Il giorno seguente, ad Abu Dhabi, 70 miglia, vanno in motocicletta. Shiva guida con sicurezza e disinvoltura. Angela si sente a suo agio. I capelli di lui le sfiorano la fronte, i muscoli delle sue spalle si tendono sotto le sue dita, è eccitata, chiude gli occhi, si lascia andare. Sono sulla Corniche all’ora di pranzo. Visitano il mercato del pesce, dove Shiva quasi sviene alla vista delle operazioni di sventramento, smembramento e cottura di grossi pesci e di piccoli squali. Finalmente, trovano un ristorante dalla lignea facciata indianeggiante, dove Shiva ha modo di criticare la cucina indiana all’estero. In taxi, sfiorano il lussuosissimo Emirates Palace a sette stelle, passano in rassegna un gran numero di cantieri (la città cresce a vista) e arrivano alla candida Gran Moschea dello Sceicco Zayed, in tempo per il Sunset Tour. Usciranno provati, ma indenni, dalla raffica di dati numerici e qualitativi della guida che sottolineano la grandiosità di una moschea tra le più grandi al mondo, capace di ospitare 40.000 fedeli: ottanta cupole, 1.000 colonne, tappeto più grande del mondo, sala di preghiera con un lampadario tra i più grandi del mondo (dieci metri di diametro e nove tonnellate di peso!), e così via. Anche qui, un tripudio di primati. Shiva commenta sottovoce: “Straordinario anche il livello di accuratezza delle opere. Soltanto, si ha la sensazione di non essere in un luogo di culto, tale è la profusione di materiali preziosi, tarsie, mosaici, merletti. Sembra piuttosto un monumento funebre, o un resort. Ricorda il mausoleo di Agra, ma anche altre moschee ed edifici arabi.” “Vuole essere una sintesi degli stili e della cultura araba” infierisce orgogliosa la guida “Con questo grandioso complesso può competere solo l’Emirates Palace, dove una camera costa 500-600 euro e una suite fino a 12.000 euro e per dieci euro si può gustare il cappuccino con la spolverata d’oro a 24K”.

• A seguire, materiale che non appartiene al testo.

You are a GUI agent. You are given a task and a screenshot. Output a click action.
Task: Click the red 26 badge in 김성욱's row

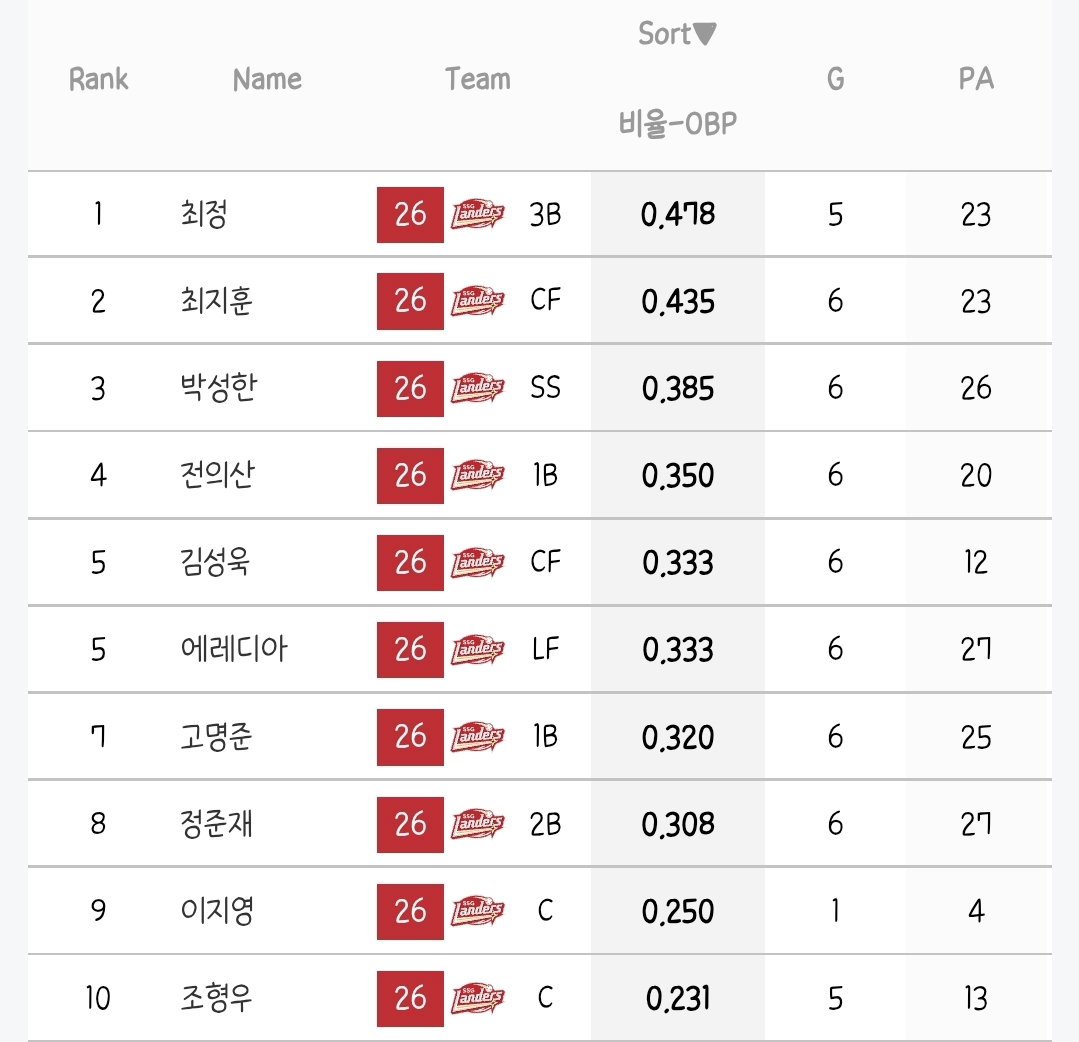pos(410,562)
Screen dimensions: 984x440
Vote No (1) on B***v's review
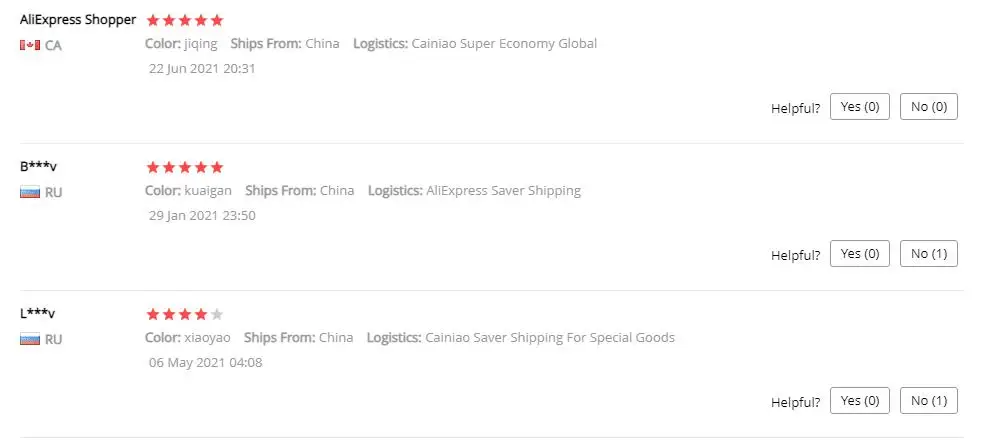pyautogui.click(x=929, y=254)
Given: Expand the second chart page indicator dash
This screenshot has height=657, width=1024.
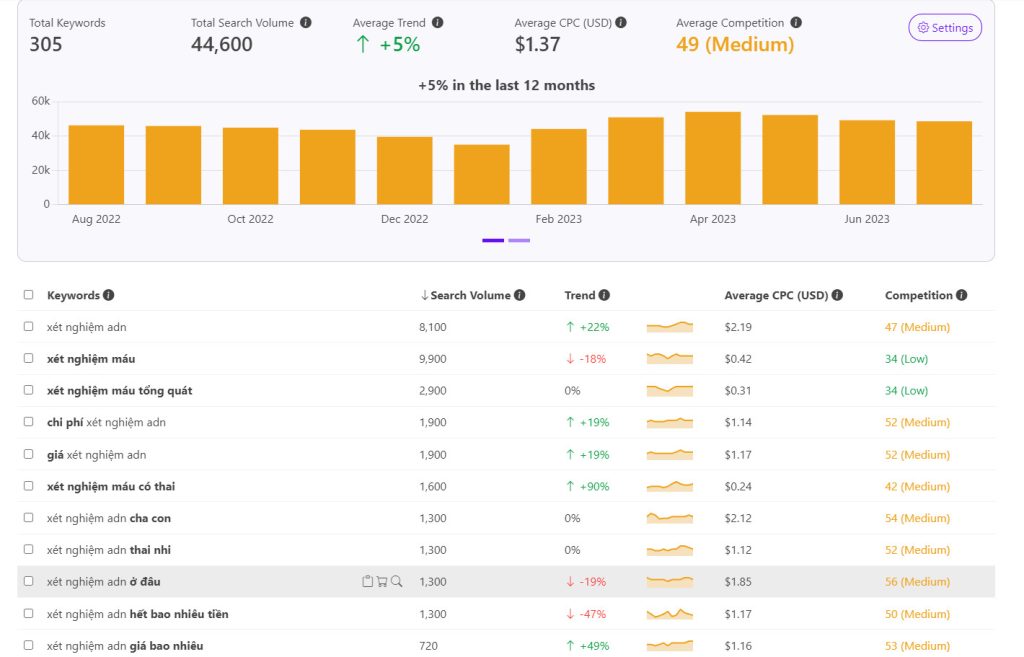Looking at the screenshot, I should tap(519, 241).
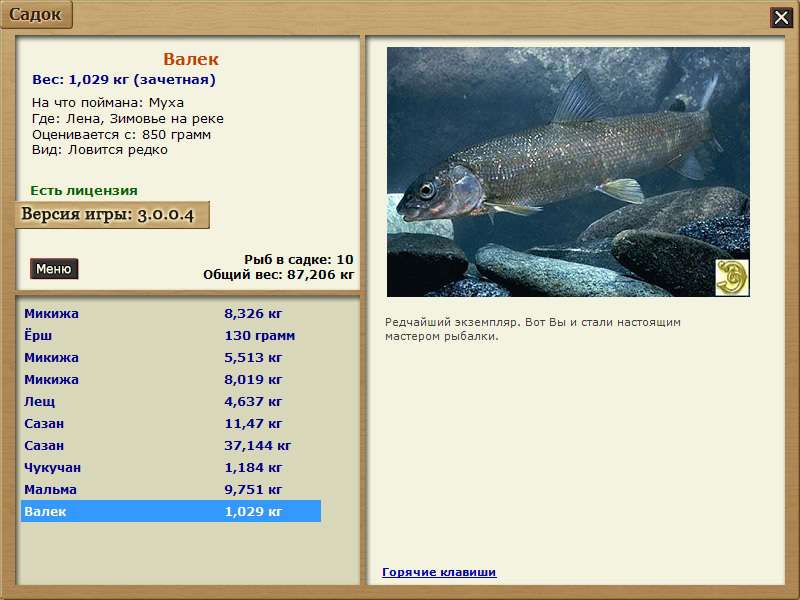Open the Горячие клавиши link

(x=439, y=572)
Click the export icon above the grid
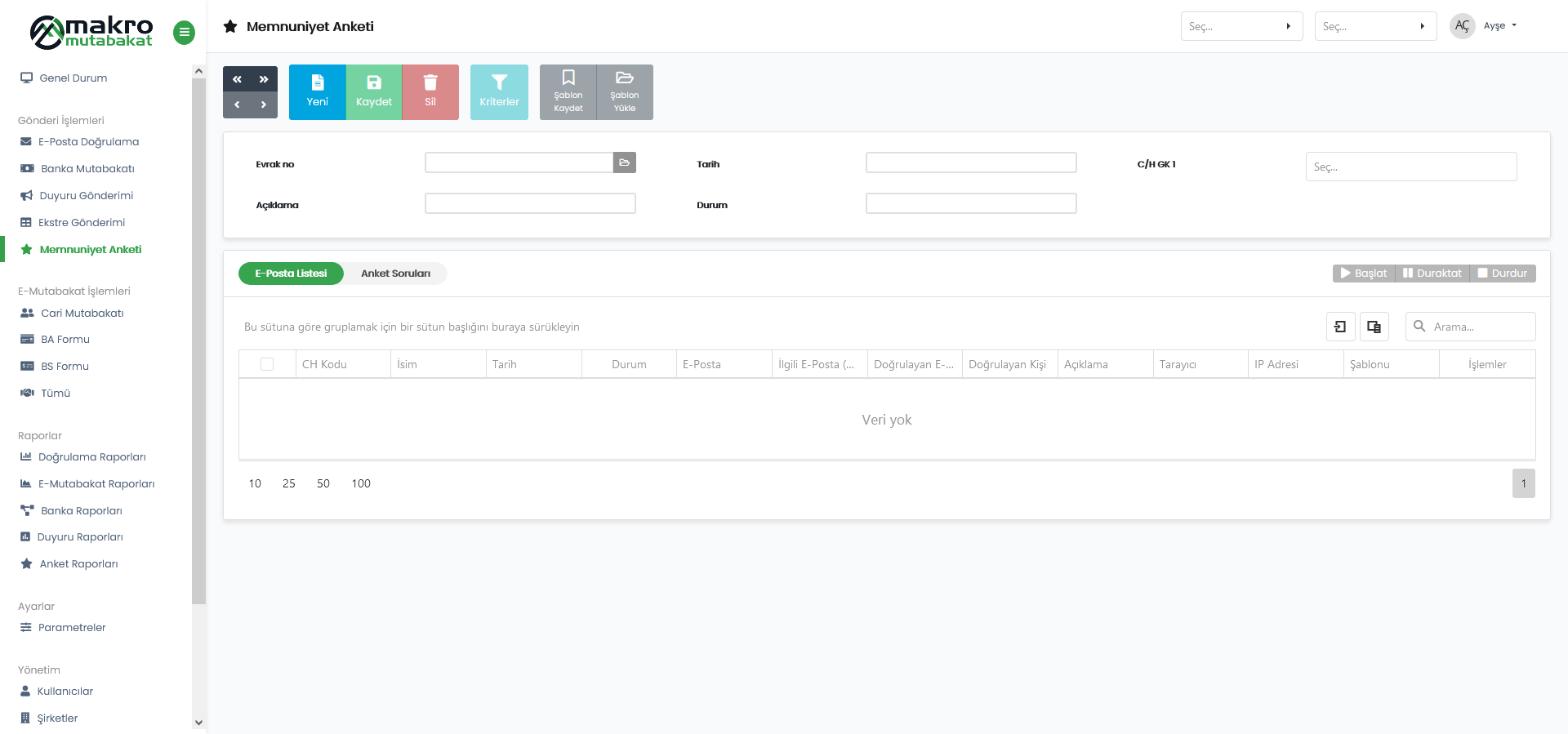The height and width of the screenshot is (734, 1568). (1340, 327)
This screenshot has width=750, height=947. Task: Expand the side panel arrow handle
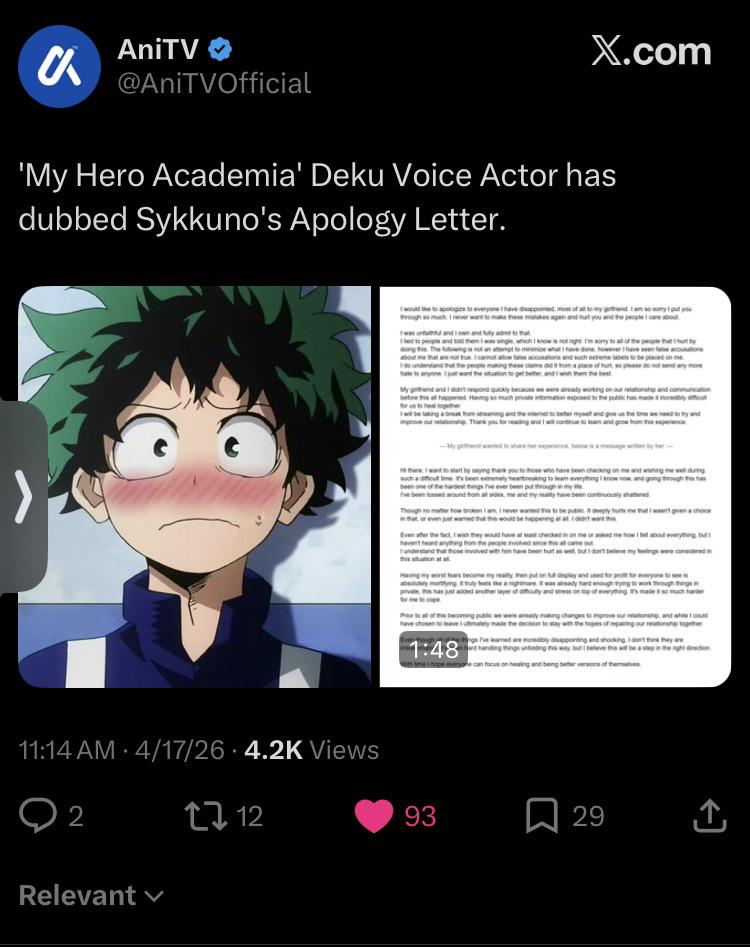(23, 496)
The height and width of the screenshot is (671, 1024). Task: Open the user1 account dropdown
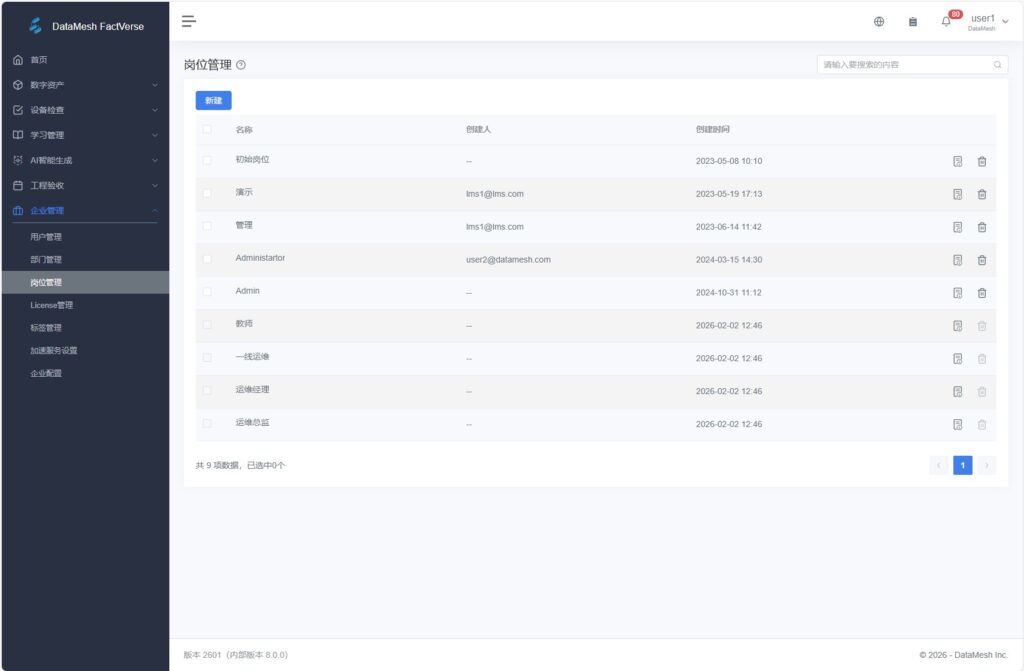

Depennata la Moschea, i due vanno a cena in un ristorante libanese proprio sul mare, al porto: pietanze promettenti e prezzi accettabili, ma anche qui, niente alcoolici. Ed Angela ha uno scatto di insofferenza, si innervosisce. Finalmente arrivano le mezze, gli involtini di foglie di vite, l’hummus, e poi le kofta e altre delizie e il buon umore di Angela ritorna: “Saldiamo il conto e andiamo a fare una passeggiata sul molo, godiamoci lo skyline della Corniche illuminata, è mozzafiato-da-non-perdere. E domani si va al Ferrari World, sulla strada per Al Ain, poi al mare in Oman.”